2. Allowing a lot of shots hasn’t been too much of a detriment to the Bruins though, as they are 11-6-4 when they’ve been outshot this season and 4-2-1 when allowing 40 or more shots. Conversely, the Bruins are just 1-3-1 when they’ve had 40 or more shots themselves, and that one victory came when they beat Florida 4-0 despite being outshot 41-40.
3. The Bruins might finally be putting their home struggles behind them. Boston spent much of last season unable to earn consistent wins at the Garden, where they dropped 10 straight at one point from Jan. 7-March 2. Things weren’t much better to start this year, with the Bruins just 4-5-3 at home through November. But the home cooking has been much more enjoyable around the holidays, as Boston was 4-0-1 at the Garden this month heading into Monday’s clash with the Ducks.

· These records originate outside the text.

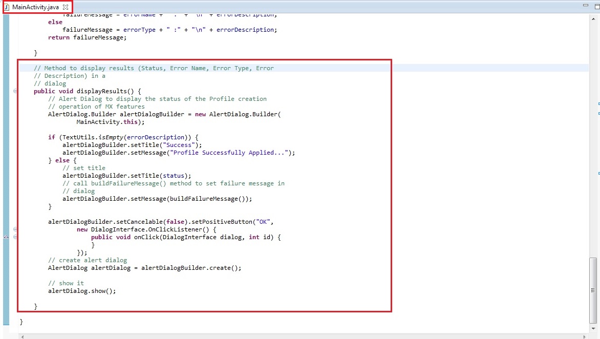Screen dimensions: 600x339
Task: Click the vertical scrollbar thumb
Action: tap(593, 289)
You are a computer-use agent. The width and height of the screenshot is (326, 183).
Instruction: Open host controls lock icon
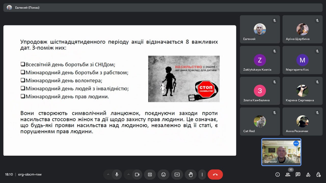click(318, 175)
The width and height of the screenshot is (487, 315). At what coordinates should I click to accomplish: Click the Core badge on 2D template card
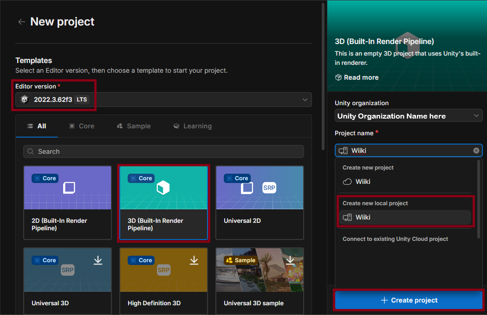tap(44, 178)
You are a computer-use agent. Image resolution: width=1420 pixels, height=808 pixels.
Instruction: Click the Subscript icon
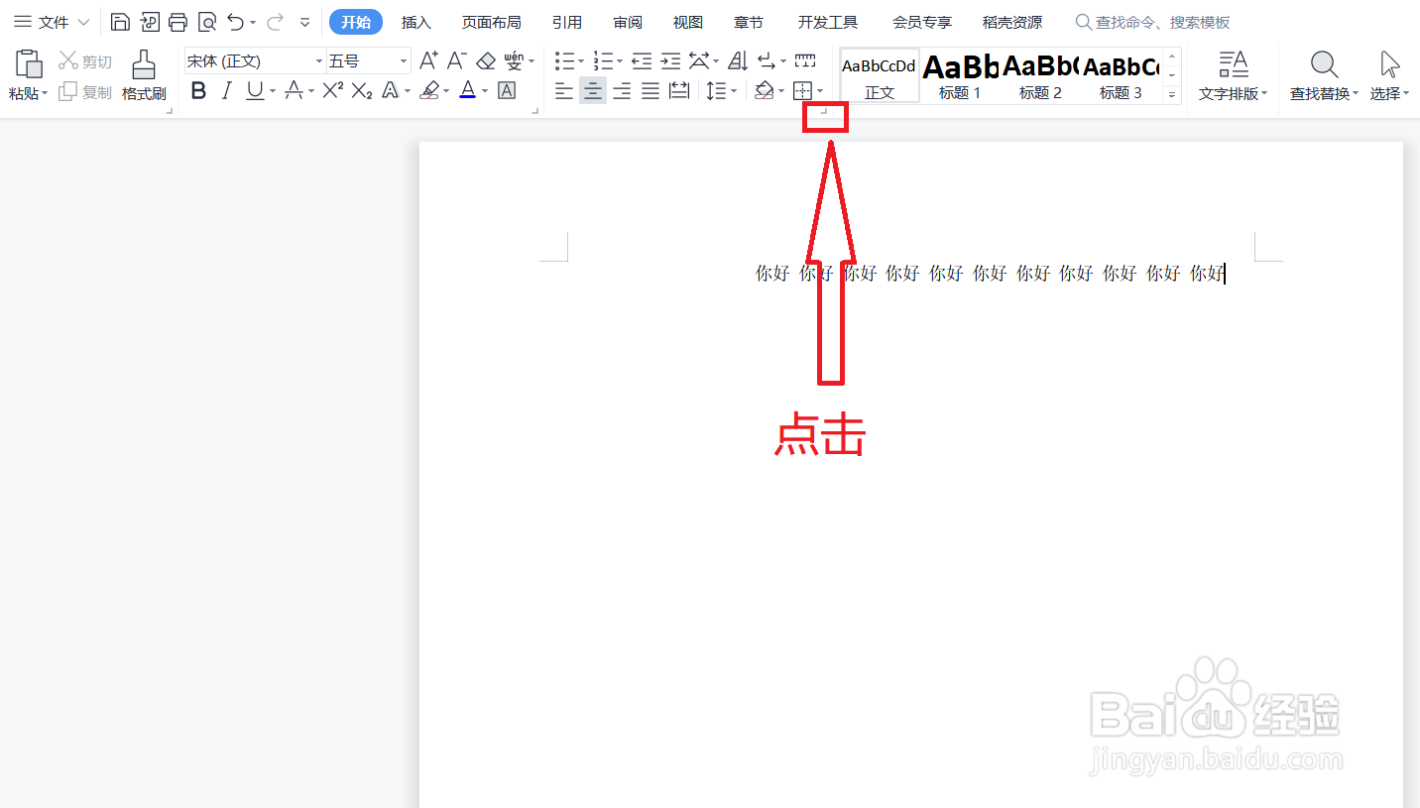tap(361, 91)
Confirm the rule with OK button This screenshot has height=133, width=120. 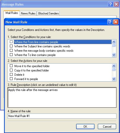click(85, 127)

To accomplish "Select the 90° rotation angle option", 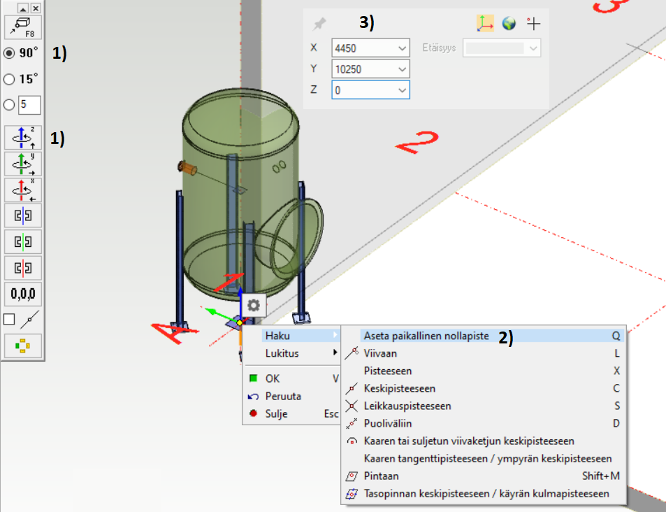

4. After finishing last in the league with an average of just 2.39 goals per game last season, Boston is 13th this year at 2.78 per game. But their defense can’t take much credit for that rise, as just seven of their 89 goals entering Monday came from blueliners. Only Toronto (six), Dallas (six) and the Islanders (five) have fewer goals from defensemen this year than the Bruins, whose seven goals are barely a third of Atlanta’s league-leading 20. The Thrashers’ Dustin Byfuglien has 11 all by himself, and is one of five defensemen in the league with as many goals as all of the Boston blueliners combined. Zdeno Chara has four goals to lead Boston’s defensemen, but he’s gone 18 games without a goal since last scoring on Nov. 10. The only other goals from defensemen came when Andrew Ference ended a 99-game drought with a goal on Saturday, while Dennis Seidenberg scored on a fake dump-in and Matt Hunwick had one goal before being traded.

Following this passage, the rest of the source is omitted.